Dude I don't constantly follow Bitcoin news. Actually I just knew about what happened 10 minutes ago, and saw that the price moved in a way that is very similar to the last move and which I would've predicted.
I won't buy any Bitcoins anytime soon. But you're welcome to donate from the gains you'd be making by actively trading
My gains are all in USD now. All my other coins will stay in deep deep cold lockup until they are either worthless or my life savings.
Now I have to stay glued to charts drawing triangles and waiting for moves so I can know when to start buying back my coins. If my targets work I will be up 25 coins or so by the end.
I do not like trading much but the technical stuff is too strong ATM.
Well good luck with that.
I believe it'll be worth it as long as Bitcoin is this volatile. Maybe some day active trading will cease becoming attractive but I suggest you take advantage of it while it last.
I believe "Facts" (as opposed to just analysis) as a result of announcements is the way to make money out of it. Facts are facts...and as long as it's clear whether the facts are negative or positive news, it'll be easy to predict the direction of Bitcoins value as a reaction to those news. And since its too volatile ATM, it should be fairly easy to make decent profits, even if your timing was not 100% accurate (Margin of error is wide in such cases)...
You just have demonstrated again that you are a clueless troll.
If it is so easy to trade based on "facts" why aren't you filthy rich?
Both the stock market and Bitcoin are full of "facts". But anybody with half a brain knows that markets are irrational.
You, sir, are a pitiful troll looking for attention. Probably butthurt because you didn't buy BTC at single digits.
Sorry for that, move on.
When will your peanut-sized brain understand that the Bitcoin market does not
currently behave in as a complicated way as the stock market?
The stock market is a complex system that has much more variables at play than that of Bitcoin, which is governed by fewer variables making it easier (much easier in fact) to predict.
So while the value of an S&P 500 company might be subject to 100 different variables (having strong correlation with), Bitcoin might only have 4 or 5 of those variables (just to illustrate my point).
That was point number 1.
And point number 2 says the following: Facts are different than analysis, in that facts are events that
already happened.
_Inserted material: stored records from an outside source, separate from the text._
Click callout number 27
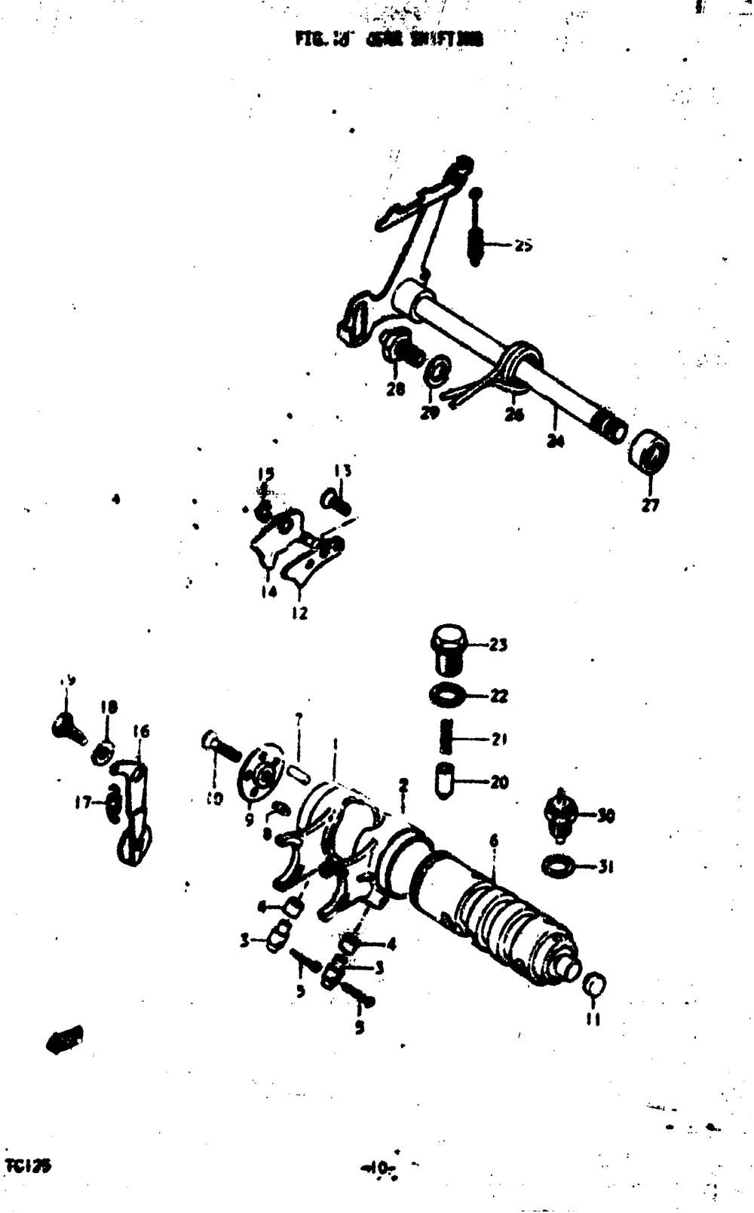tap(650, 506)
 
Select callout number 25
tap(524, 245)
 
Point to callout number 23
tap(498, 645)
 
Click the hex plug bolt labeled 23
tap(448, 648)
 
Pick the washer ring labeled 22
tap(446, 694)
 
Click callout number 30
tap(606, 815)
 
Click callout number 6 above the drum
tap(494, 841)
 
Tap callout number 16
tap(140, 731)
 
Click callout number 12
tap(299, 614)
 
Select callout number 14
tap(269, 593)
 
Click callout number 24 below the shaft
tap(556, 442)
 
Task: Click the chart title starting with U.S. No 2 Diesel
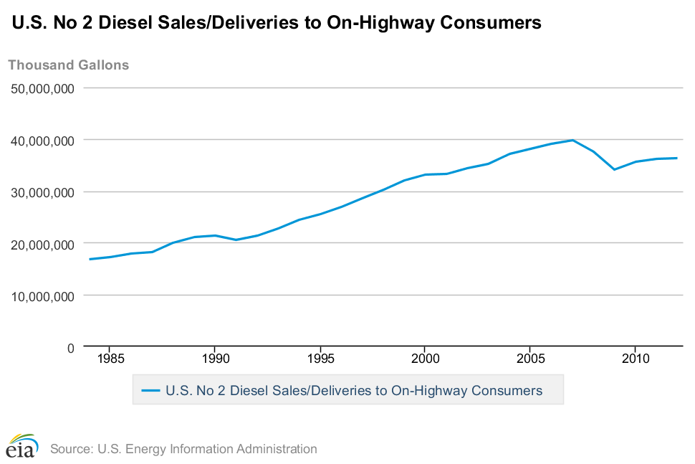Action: tap(276, 23)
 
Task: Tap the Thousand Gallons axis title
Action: tap(69, 65)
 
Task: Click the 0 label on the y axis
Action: tap(70, 348)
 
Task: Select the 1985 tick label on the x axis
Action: tap(110, 358)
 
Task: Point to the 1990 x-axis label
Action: tap(215, 358)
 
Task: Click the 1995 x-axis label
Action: tap(320, 358)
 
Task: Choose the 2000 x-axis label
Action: tap(425, 358)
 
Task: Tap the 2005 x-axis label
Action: tap(529, 358)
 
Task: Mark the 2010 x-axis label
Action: tap(635, 358)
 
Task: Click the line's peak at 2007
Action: tap(572, 140)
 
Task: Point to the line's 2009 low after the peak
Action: tap(614, 169)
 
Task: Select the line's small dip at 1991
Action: tap(236, 240)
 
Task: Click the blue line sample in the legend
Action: tap(150, 391)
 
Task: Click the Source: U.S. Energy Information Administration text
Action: tap(183, 449)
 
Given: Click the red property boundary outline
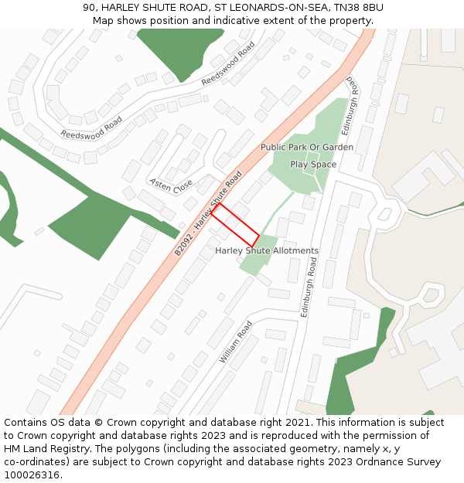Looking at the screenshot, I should coord(235,225).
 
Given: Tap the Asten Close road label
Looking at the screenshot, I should coord(171,185).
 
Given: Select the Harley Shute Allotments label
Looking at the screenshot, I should coord(267,251).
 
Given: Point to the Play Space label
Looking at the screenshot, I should coord(313,165).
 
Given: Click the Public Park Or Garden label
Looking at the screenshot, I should coord(307,148).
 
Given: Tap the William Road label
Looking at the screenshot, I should coord(236,342).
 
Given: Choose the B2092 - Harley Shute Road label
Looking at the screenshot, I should coord(208,213).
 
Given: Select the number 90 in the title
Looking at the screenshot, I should coord(90,8).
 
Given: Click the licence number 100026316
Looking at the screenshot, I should coord(32,475).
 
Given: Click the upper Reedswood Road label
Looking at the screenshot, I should coord(228,64).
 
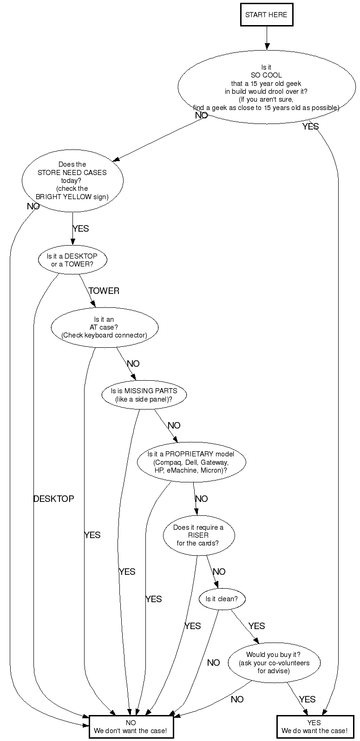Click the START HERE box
[267, 14]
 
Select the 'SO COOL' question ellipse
[267, 87]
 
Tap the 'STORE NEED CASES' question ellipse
[73, 181]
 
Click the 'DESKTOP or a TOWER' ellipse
[72, 260]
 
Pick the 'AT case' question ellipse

FACTS are not just speculations, FACTS have a more predictable effect on the movement of things that belongs to its direct (then indirect) ecosystem. Cause-effect, ever heard of it, you dimwit?
So for example if a company has 80% of its expenses as oil (FACT) and if oil price went up by 100% in a single day (another FACT) then you'd expect the stock of that company to go down (cause-effect). How hard would it be to predict that? (I'm not sure how hard it would be for your mediocre brain but for anything below an IQ or 30 it's pretty straight forward)
I agree Cause-effect might be harder to predict in complex systems but easier in emerging, non-mature, less-complex systems like that of Bitcoin.
Now if I ask a person with an IQ above 30 what he thinks will happen to the value of a Bitcoin (given it's current state) if FACTS say that it's been given negative news in a country like China (where it had one of the biggest market share concentration)...then clearly the person above the IQ of 30 will predict that Bitcoin will go down in value.
But it seems you still have a long way to go before you reach that level of intelligence.
Now do me a favor and read all my previous comments before you come here and start trolling like a stupid maniac because I've already answered concerned similar to the ones you raised and I hate to always repeat myself.